Officials seize protest banners at CU-TU match

Officials seize protest banners at CU-TU match

Soldiers blocked Thammasat University marchers from entering a football stadium and seized their political satire banners on Saturday.

The incident took place ahead of the annual football match at the National Stadium between Chulalongkorn and Thammasat universities, an event famed for its colourful floats mocking political figures.

This year's event was watched with nervousness by the military government, which insisted on Friday that it did not intend to ban satirical displays. However, the National Council for Peace and Order cautioned the students against doing anything that might appear to fan social discontent.

An hour before the parade began, Bangkok police and the vice-presidents of both universities inspected the floats, according to Matichon Online.

They also asked the students to explain in detail the ideas behind each float. As well, university officials were instructed to monitor all related activities. Any act that might undermine reconciliation and national reform efforts would be banned, they were told.

The parades of both teams began entering the stadium at 2pm as scheduled. But after the Chulalongkorn contingent entered and the Thammasat team was beginning to follow, security officials closed the gate, leaving the Thammasat team outside.

The action angered several students, who tried to reason with them.

After the talks, the officials insisted they would not allow banners with political messages to be displayed inside the stadium and seized all of them. The floats were allowed to enter.

Floats displayed by students at the annual Chulalongkorn-Thammasat football match lived up to their reputation for good-natured political mockery. (Photos by Pattarapong Chatpattarasill and Jiraporn Kuhakan)

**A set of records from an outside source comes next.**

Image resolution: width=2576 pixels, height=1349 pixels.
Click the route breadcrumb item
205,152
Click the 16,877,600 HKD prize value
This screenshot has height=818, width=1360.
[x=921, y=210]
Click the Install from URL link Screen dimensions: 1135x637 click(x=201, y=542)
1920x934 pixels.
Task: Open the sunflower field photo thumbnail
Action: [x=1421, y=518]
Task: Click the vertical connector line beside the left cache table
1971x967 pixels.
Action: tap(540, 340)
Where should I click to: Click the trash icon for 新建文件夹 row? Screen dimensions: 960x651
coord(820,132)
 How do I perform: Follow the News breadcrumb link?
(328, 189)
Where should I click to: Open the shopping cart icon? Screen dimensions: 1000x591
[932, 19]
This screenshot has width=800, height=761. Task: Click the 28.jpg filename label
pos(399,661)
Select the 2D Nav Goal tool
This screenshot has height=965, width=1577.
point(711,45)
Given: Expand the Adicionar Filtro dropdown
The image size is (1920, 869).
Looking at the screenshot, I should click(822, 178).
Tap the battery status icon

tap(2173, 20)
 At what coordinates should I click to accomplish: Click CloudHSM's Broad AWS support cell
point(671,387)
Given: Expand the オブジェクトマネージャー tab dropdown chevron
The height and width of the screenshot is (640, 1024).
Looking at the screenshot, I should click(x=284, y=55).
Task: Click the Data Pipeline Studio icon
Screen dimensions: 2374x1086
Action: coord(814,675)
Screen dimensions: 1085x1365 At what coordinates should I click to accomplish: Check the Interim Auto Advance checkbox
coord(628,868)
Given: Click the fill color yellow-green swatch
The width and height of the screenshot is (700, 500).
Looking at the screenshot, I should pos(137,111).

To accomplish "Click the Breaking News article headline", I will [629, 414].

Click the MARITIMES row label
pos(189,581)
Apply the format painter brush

The Chulalongkorn floats focused on Thai values in the social media era. But the Thammasat floats carried much more pointed messages, such as one bearing a statue of "Lady Justice". Also drawing loud applause were displays that poked fun at the government's "12 Values" campaign and the Returning Happiness to the People TV programme.

The latter featured a sculpture of a TV screen on which Prime Minister Prayut Chan-o-cha appeared in front of the Teletubbies cartoon characters. The image was a reference to a complaint Gen Prayut had made earlier that the backdrops for his weekly TV address were boring. That prompted a Facebook campaign that produced hundreds of humorous options, some of which tested the limits of good taste.

Inside the stadium once the match began, authorities were unable to prevent the students from expressing themselves more bluntly.

At one point, students at the top of the bleachers unfurled a banner which read, in Thai: "Down with dictatorship, long live democracy". Another read "Coup=Corruption".

The annual match is also famed for elaborate coordinated flash-card displays in the stands. One of them spelled out "We want democracy, when will you return it to us?"

The Thammasat students also created a display featuring an image of the school's revered former rector Puey Ungphakorn and one of his famous quotations: "Justice is power. It's not power is justice".

The event also featured a football game. Thammasat won the match 2-0, breaking a three-year losing streak.